* _WHAT IS BEING ASKED_: Give back every entry below, exactly as written.
MATERIAL PROVIDED Start Marker
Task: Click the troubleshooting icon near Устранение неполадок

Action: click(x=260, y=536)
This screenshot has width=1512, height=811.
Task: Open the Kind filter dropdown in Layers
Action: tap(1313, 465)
MATERIAL PROVIDED End Marker
* _RESULT BELOW_:
Task: Click the troubleshooting icon near Устранение неполадок

Action: click(x=260, y=536)
This screenshot has width=1512, height=811.
Task: Open the Kind filter dropdown in Layers
Action: tap(1313, 465)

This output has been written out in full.